Takke takmak sünnetin müstehap kısmındandır. Tembellik eseri yanında takke taşımayı bir külfet sayarak veya başını örtmeyi ehemmiyetsiz görerek başı açık namaz kılmak mekruhtur. Allah Resûlü: “Sarıklı kılınan namaz, sarıksız kılınan namazdan 70 defa daha hayırlıdır” buyurmuştur. (Deylemî, Müsned-i Firdevs c.2 s.265, 3233.) Bâzı âlimlere göre, başı takke ile örtmek de sarık yerini tutabilir.
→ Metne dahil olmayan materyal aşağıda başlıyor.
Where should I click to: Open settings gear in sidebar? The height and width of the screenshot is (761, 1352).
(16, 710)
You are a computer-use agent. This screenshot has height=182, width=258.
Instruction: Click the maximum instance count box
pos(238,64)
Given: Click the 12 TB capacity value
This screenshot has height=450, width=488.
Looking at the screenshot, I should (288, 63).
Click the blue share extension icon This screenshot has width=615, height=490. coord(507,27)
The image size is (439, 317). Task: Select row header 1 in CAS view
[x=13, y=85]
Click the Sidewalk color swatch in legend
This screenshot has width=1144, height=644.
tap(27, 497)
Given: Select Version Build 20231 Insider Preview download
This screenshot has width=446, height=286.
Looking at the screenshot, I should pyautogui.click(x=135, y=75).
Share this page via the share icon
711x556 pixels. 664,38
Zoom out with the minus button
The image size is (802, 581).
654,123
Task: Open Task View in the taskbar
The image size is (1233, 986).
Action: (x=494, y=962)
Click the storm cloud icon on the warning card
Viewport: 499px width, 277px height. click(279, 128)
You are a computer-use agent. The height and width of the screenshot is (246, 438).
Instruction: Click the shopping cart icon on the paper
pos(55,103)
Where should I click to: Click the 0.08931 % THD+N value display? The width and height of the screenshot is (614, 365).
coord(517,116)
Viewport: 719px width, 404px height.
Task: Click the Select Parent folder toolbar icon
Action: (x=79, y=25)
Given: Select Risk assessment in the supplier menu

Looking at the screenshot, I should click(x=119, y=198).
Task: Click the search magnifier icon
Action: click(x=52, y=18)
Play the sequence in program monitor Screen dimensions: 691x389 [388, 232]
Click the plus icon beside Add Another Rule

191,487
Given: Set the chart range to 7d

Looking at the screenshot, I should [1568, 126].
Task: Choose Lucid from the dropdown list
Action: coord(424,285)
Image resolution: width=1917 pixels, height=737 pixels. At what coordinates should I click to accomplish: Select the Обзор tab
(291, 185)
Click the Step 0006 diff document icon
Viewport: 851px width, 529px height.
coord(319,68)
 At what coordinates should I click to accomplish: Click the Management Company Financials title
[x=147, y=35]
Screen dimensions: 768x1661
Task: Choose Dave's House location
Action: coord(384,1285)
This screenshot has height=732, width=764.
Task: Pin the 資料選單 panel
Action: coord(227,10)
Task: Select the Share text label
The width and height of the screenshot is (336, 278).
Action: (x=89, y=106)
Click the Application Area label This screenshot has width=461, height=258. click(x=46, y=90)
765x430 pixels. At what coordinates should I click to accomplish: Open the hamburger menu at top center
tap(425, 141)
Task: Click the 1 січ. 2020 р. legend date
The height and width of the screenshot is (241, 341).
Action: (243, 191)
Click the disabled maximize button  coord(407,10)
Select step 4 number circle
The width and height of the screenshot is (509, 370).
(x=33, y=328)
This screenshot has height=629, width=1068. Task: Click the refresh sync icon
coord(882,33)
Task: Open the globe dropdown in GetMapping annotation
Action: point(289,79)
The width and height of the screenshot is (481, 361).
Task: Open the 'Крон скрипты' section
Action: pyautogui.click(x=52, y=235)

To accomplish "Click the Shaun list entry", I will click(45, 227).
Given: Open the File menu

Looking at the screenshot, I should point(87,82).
Efendimiz (aleyhissalatü vesselam) zamanında başa giyilen takkeye kalansüve deniliyordu. Bu kalansüvelerin üzerine sarık sarılıyordu. Kalansüvesiz sarık sarıldığı da oluyordu.
Dikkat çekici husus, namazda başa bir şeyin konulması ve başın bir şekilde örtülmesidir. Bu örten şeyin kavuk ya da takke olması durumu değiştirmez. Bunlar, biraz da örfe göre değişebilir. Niyet sünnete tabi olmak olduktan sonra, coğrafyaya, kültüre göre şekil değişebilir ve bu uygulamalarla insan sünnet sevabı kazanır.
Burada sarığın ve sarıkla kılınan namazın faziletiyle ilgili rivayetlere uydurma diyenler çıkabilir. Ancak, insan psikolojisini düşündüğümüzde, insanın sarıkla kıldığı namaz, sarıksız kıldığı namazdan daha huzurlu ve daha konsantrasyonlu oluyor. Sarık vesilesiyle insan namazda daha fazla huzur duyuyor. Buradan hareketle diyebiliriz ki, bazı rivayetler velev ki zayıf veya uydurma da olsa, madem sarığın pratikte böyle güzel neticeleri var ve madem Peygamber Efendimiz bunu hem günlük hayatında hem de namazlarında kullanmış, o zaman örfî de olsa bir sünnete uymak insana bir şey kaybettirmez, bilakis çok şey kazandırır. Çünkü başkalarını taklit caiz olmamasına rağmen Efendimizi (s.a.s) taklit güzeldir ve insana sünnet sevabı kazandırır. Çünkü O (s.a.s), her yönüyle bize örnek olarak yaratılmıştır.
Belki burada dikkat edilecek husus, sarık gibi bir sünneti uygulayalım ve teşvik edelim derken, gıybet suizan gibi haramlara girmemek, sarıkla ilgili hadislerin kritiğini yapıyorum derken de zayıf da olsa bazı sünnetleri hafife almak ve o sünnetleri uygulayanları kınamak suretiyle kaybedenlerden olmamaktır.